The US delivered a rare blunt rebuke to Israel, its top Middle East ally, on Tuesday for its new settlement construction, but Mansour said the US administration would not approve a Security Council resolution or statement.
He said there was near global unanimity against Israel’s actions, pointing to the 169-6 vote in the General Assembly on Tuesday on a non-binding resolution condemning settlement activities by Israel and demanding their immediate cessation.
“Unfortunately, one powerful country with veto power does not want the Security Council to act accordingly,” Mansour said. “Therefore, the 14 other countries in the Security Council, in their own creative way, will make their position clear, collectively or separately, to the media outside the chamber on Wednesday.”
He said the four West European council members — Germany, France, Britain and Portugal — would issue a statement of condemnation, followed by India speaking on behalf of the Nonaligned Movement of mainly developing countries, and other council members, likely including South Africa, Russia and China.
“Therefore one can say 14 versus 1 is the reality of the Security Council in condemning Israel settlement activity — although the one is also condemning,” Mansour said.
Israeli Prime Minister Benjamin Netanyahu has announced plans to build thousands of homes in settlements in the West Bank and east Jerusalem in response to the UN General Assembly’s decision last month to upgrade the Palestinians’ status to a nonmember observer state.
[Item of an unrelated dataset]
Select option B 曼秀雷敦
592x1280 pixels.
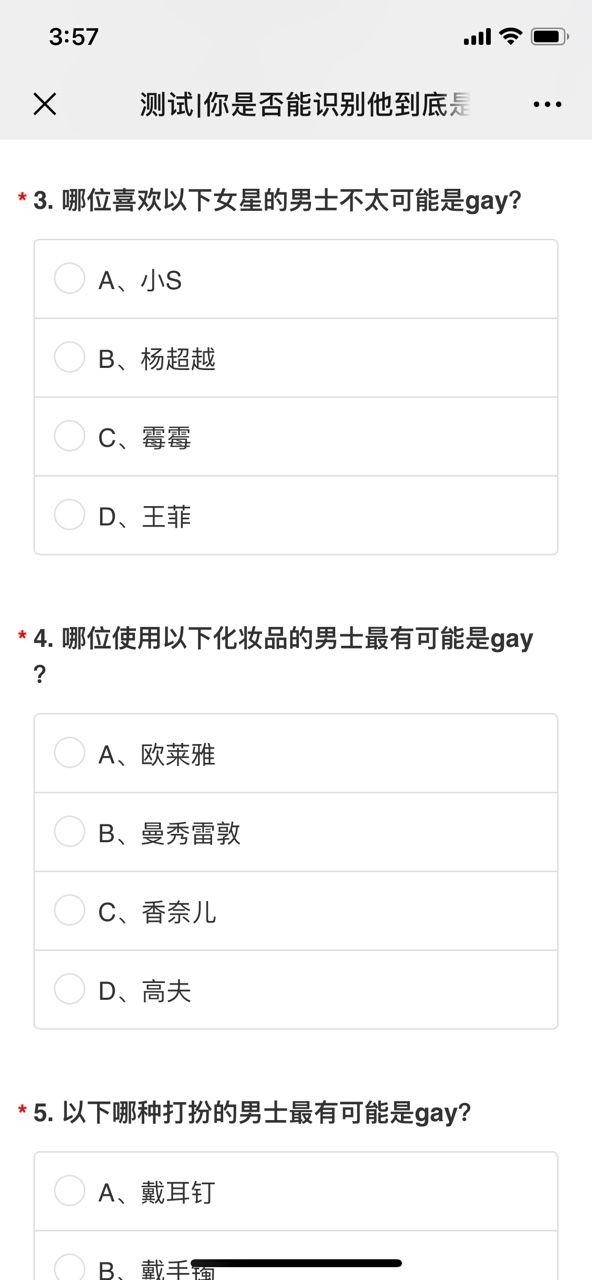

On Monday, he said Israel would push forward with plans to build 1,500 apartments in east Jerusalem, the Palestinians’ hoped-for capital.
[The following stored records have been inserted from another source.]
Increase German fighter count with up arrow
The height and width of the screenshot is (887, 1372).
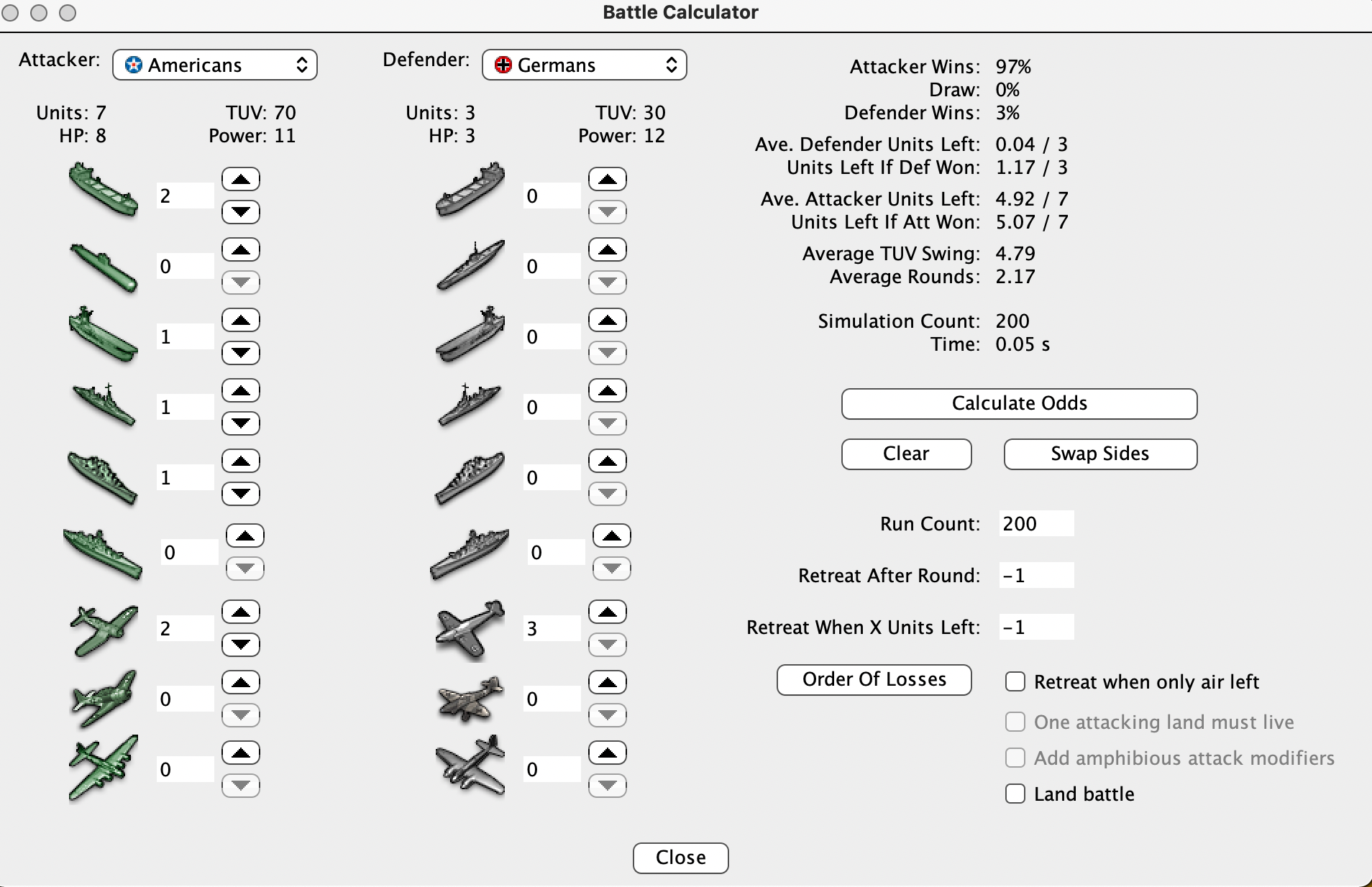tap(608, 612)
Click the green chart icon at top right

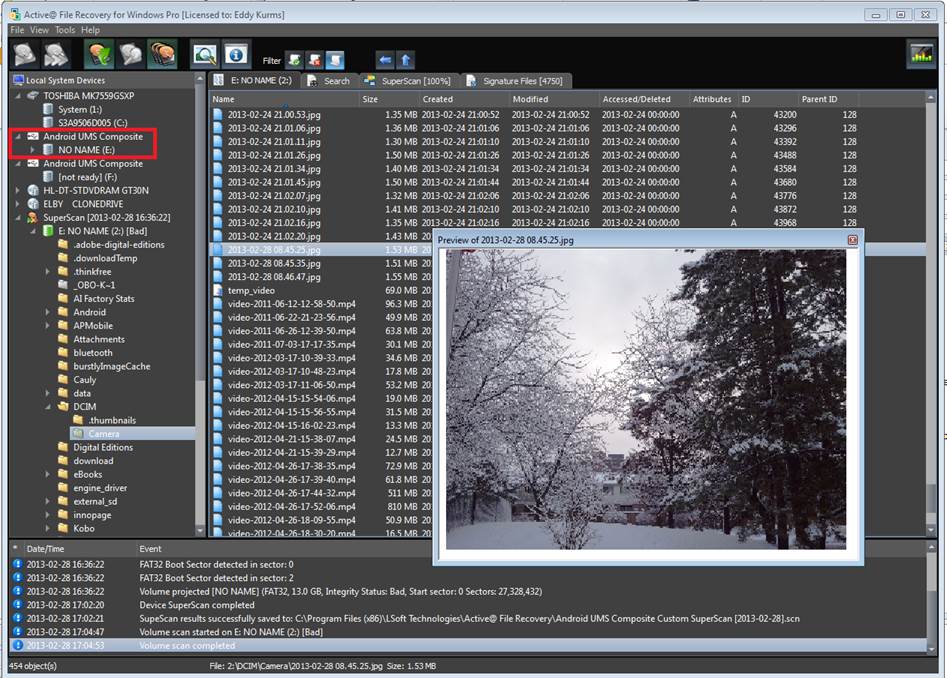[x=921, y=55]
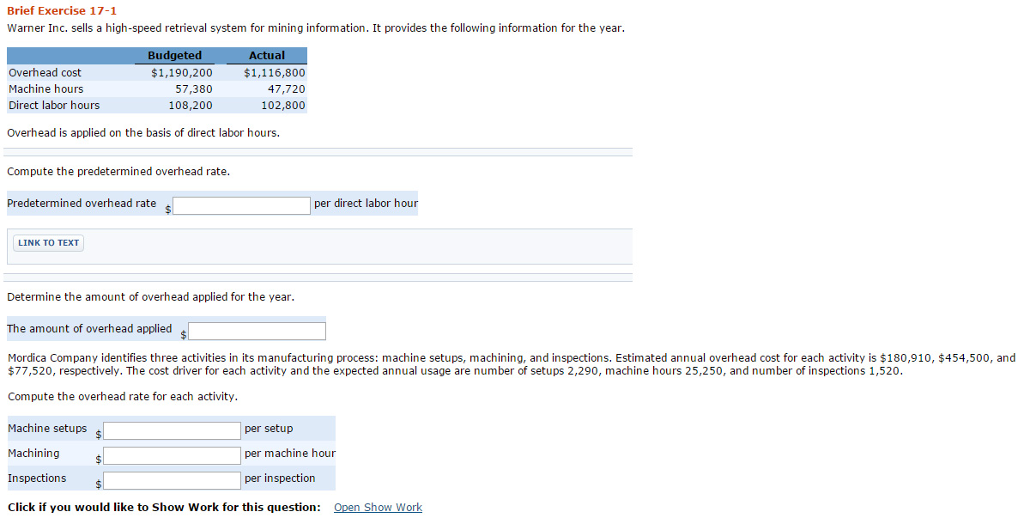This screenshot has width=1024, height=518.
Task: Click the Predetermined overhead rate input field
Action: coord(242,205)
US Department of State spokeswoman Victoria Nuland accused Israel of engaging in a “pattern of provocative action” that runs counter to the government’s commitment to peace. She said settlement activity only puts the goal of peace “further at risk” and urged both Israel and the Palestinians to halt all provocations and take steps to revive long-stalled peace talks.
British Foreign Secretary William Hague on Tuesday called all Israeli settlements “illegal under international law.”
He urged Israel to reverse its latest expansion plan in east Jerusalem, warning that if implemented “it would make a negotiated two-state solution, with Jerusalem as a shared capital, very difficult to achieve.”
The EU, Israel’s biggest trading partner, has been increasingly vocal in its criticism of new settlements just as Israel is gearing up for general elections next month. In an unprecedented move, a string of European governments summoned their local Israeli ambassadors to lodge protests following the Israeli settlement announcements.
Yesterday’s expected statement by key European countries on the Security Council would be a symbolic, but nonetheless high-profile show of displeasure with the Israelis.
Netanyahu has been unshaken by the criticism and on Tuesday vowed to continue building in east Jerusalem.
“Jerusalem is the eternal capital of the state of Israel, and we will continue to build there. A united Jerusalem expresses a wide national agreement,” he said in the northern Israeli town of Acre.